Comment by Doctor Anonymous — August 12, 2007 @ 11:58 am
How can you live with yourself knowing you have abused your parents? My mom died of end stage alzheimer’s May. I took care of her 24/7 in my home for the last decade of her life. The last couple of years were so hard, on her, on me, on everyone in the family. It almost destroyed my family. There were days I thought I might be going nuts, but you do NOT abuse or neglect your own parents. There were times I had to go into the bathroom and literally stick my head under the facet and run cold water over it, but I think that is certainly better than the alternative. There is just no excuse for this.
BTW, Something for you at my blog…:)
Comment by cathy — August 12, 2007 @ 5:31 pm
As health care professionals we see all walks of life. Family dynamics that we just have to shake our heads at. Like one of the comments “bedsores at home or in the ICU” yes they happen. I wonder if his daughter even had the wear with all to know what was going on. Is that her fault? Was the man not able to speak? I wonder if he even told her he had a sores? I have had some patients come in with sores..and they didnt tell their families because they didn’t want to be a burden…I am sure there is more to this story…but it is sad all the way around.
Great post!
Comment by smalltownRN — August 13, 2007 @ 9:58 am
Another tough set of questions with no easy answers.

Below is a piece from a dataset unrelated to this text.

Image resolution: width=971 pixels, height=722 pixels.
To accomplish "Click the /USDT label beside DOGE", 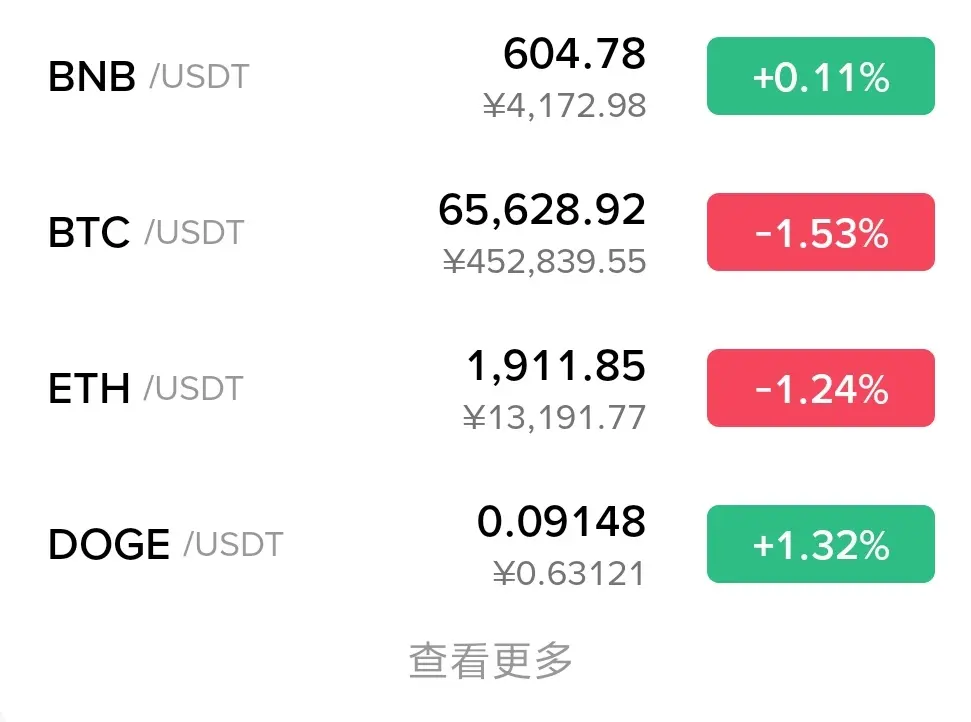I will point(233,545).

Comment by The Curmudgeon — August 13, 2007 @ 10:50 am
[…] i mean, all proofs point to her neglecting her nonverbal, contracted dad. there were bruises of different stages oh his rib areas, his wounds were never attended to that they became so gross. he was also moderately malnourished. […]
Pingback by the daughter, the bloopers, the award » about a nurse — August 13, 2007 @ 7:51 pm
The Hindus have a saying in Sanskrit, their ancient language. It accords respect to entities in the following order: Mata, Pita, Guru, Deva
Meaning? Mother, Father, Teacher then God. Honoring the first three is akin to honoring God.
I don’t know the answers. I wish I did, but I don’t. All I know is that in a few years, I will have to face the same situation with my own parents.
No easy answers…
Comment by Spook, RN — August 17, 2007 @ 7:50 am
I had a patient last week w/shear injuries both hips, bilateral heels w/escar and wounds. End Stage Renal Failure on hemodialysis. Daughter-in-law takes care of at home. Wounds infected w/MRSA and other organizm’s, also w/positive blood cultures. DIL called ambulance because of stroke symptoms…lost ability to talk and flaccid on r side. Pt will be going to nursing home due to family unable to care for at home anymore. Sad, DIL comes every day and stays until 3 am and is before end of shift at 7 am. The culture here (Rio Grande Valley, near Mexico) is also to keep the elderly at home as long as possible. There is Adult day care’s all over. The problem is that no body teachs these family members the importance of turning their loved ones, of off-loading the feet w/pillows and so forth. Often the care-giver is much smaller than the patient, and doesn’t know the body mechanic’s needed to do good care. Maybe there should be care-giver classes offered free to teach these things.